As If We Didn’t Have Enough To Deal With, Black Executives Demoted More

New studies are proving what many of us know from firsthand experience: it’s hard out here for black executives.

Researchers, looking at data that spans 20 years and includes 8,000 executives from 2,800 listed  U.S. companies, found a laundry list of depressing stats:

  • black executives account for just 1% of all executives
  • black executives are 43% less likely to be promoted
  • but they are 74% more likely to be demoted
  • they are 55% more likely to leave the executive ranks altogether
  • black executives get paid about 20% less when their firms are performing well

The pay gap picture gets even bleaker. For every 1% increase in a company’s profitability, bonus pay for white executives goes up 4% but increases just 1% for black executives. So as company performance improves, the gap widens, according to the studies from the University of Surrey, which were published in the journal Industrial Relations: A Journal of Economy and Society.

“Unfortunately, our findings paint a grim but all too familiar picture of how black people fare in the executive space,” Paul Guest, professor of finance and accounting at the University of Surrey, said in a press release.

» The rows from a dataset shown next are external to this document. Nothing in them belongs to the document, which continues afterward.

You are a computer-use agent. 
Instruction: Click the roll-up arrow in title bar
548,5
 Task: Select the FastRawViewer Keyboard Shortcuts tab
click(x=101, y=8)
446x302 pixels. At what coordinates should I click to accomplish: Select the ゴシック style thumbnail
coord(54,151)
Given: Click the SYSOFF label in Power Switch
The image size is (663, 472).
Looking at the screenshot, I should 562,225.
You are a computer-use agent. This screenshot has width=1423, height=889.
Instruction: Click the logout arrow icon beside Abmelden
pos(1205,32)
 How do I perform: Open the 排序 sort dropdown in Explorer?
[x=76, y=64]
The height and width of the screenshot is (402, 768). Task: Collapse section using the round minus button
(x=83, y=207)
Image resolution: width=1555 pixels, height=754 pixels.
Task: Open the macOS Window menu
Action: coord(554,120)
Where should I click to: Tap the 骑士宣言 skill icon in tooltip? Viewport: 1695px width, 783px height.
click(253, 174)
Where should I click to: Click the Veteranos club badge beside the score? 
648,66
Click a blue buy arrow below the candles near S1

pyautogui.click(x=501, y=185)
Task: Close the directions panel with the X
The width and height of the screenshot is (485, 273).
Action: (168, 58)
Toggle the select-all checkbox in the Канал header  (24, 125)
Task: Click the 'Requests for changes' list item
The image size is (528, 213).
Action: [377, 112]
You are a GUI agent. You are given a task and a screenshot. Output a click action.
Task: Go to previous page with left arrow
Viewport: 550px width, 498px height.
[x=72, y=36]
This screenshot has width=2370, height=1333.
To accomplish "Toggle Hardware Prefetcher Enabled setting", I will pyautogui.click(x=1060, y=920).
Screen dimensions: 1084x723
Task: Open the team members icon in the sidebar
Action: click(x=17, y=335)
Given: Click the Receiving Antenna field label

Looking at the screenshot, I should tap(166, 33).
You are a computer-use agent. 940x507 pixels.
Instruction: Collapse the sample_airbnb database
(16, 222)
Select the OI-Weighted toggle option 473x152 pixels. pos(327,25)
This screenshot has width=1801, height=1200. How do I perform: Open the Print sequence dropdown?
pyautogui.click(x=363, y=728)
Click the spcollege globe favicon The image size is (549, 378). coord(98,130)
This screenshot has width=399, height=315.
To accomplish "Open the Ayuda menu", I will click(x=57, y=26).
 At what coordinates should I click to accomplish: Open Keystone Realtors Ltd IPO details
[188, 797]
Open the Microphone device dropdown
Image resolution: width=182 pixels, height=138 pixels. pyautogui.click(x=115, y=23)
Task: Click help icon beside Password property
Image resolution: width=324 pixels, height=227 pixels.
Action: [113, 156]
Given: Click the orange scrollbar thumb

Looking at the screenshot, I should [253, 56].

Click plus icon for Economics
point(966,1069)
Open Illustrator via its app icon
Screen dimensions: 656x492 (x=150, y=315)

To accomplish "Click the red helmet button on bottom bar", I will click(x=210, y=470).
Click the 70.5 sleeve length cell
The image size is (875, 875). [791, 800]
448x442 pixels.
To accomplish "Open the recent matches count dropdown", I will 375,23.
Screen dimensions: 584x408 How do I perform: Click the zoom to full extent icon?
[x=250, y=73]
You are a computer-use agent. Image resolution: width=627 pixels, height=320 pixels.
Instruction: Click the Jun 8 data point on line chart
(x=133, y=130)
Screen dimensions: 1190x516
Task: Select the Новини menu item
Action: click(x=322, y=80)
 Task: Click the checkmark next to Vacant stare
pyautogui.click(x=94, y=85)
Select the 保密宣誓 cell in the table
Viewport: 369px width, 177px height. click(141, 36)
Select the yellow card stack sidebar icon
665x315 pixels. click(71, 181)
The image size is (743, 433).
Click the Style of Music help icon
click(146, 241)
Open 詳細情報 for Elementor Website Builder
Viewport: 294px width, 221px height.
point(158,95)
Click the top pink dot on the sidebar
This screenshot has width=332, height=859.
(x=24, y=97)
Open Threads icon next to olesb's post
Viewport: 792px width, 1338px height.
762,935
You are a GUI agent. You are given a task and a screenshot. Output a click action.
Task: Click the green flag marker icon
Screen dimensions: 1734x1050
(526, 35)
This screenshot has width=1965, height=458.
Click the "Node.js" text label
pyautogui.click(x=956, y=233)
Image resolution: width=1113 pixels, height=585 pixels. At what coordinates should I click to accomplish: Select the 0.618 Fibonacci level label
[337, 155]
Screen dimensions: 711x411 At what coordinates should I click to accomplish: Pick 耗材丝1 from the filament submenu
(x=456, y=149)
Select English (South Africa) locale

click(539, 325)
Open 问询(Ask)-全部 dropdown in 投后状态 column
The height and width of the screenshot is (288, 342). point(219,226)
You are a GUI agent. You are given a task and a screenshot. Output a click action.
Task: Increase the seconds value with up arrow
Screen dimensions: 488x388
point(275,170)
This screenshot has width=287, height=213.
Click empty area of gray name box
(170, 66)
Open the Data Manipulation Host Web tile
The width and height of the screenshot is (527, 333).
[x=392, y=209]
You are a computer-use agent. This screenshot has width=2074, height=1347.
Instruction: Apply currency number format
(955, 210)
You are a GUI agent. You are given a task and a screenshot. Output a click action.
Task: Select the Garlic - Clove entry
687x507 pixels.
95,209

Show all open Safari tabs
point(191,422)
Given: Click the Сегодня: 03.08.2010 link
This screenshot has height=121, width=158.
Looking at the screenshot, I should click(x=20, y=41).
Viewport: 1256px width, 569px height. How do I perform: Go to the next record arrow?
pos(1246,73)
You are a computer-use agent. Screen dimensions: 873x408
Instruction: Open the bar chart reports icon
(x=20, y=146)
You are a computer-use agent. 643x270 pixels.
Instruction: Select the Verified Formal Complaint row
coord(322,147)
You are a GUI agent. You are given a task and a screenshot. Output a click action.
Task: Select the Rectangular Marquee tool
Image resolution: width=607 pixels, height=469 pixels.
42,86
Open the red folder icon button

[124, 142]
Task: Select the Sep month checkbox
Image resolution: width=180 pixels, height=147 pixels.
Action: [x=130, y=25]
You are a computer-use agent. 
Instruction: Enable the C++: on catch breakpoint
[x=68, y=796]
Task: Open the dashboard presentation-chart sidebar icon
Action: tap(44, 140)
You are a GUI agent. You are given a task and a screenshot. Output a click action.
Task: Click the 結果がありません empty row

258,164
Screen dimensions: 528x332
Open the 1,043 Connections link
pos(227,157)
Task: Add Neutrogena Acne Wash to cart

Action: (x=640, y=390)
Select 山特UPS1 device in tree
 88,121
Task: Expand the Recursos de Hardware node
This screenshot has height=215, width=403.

“This should be a real concern for companies, especially for the largest firms, who claim that organizational diversity is a key goal,” Guest continued. “African Americans can play a key role in increasing the representation of other black people at lower levels, so these findings have implications far broader than people realize.”

Guest offered some analysis as to why it is that black executives are having such a hard time breaking through, from systems that may be stacked against them to more individual factors that they may be able to work on themselves.

“Taken as a whole, it’s clear that African American executives are underachieving,” Guest said. “Discrimination or bias could take many forms. Corporate boards may be unconsciously biased against black executives. Alternatively, African Americans may underperform due to weaker executive networks or the higher pressure to perform associated with being a minority.”

“Whatever the case may be, it is clear that the business community still has a long way to go when it comes to diversity.”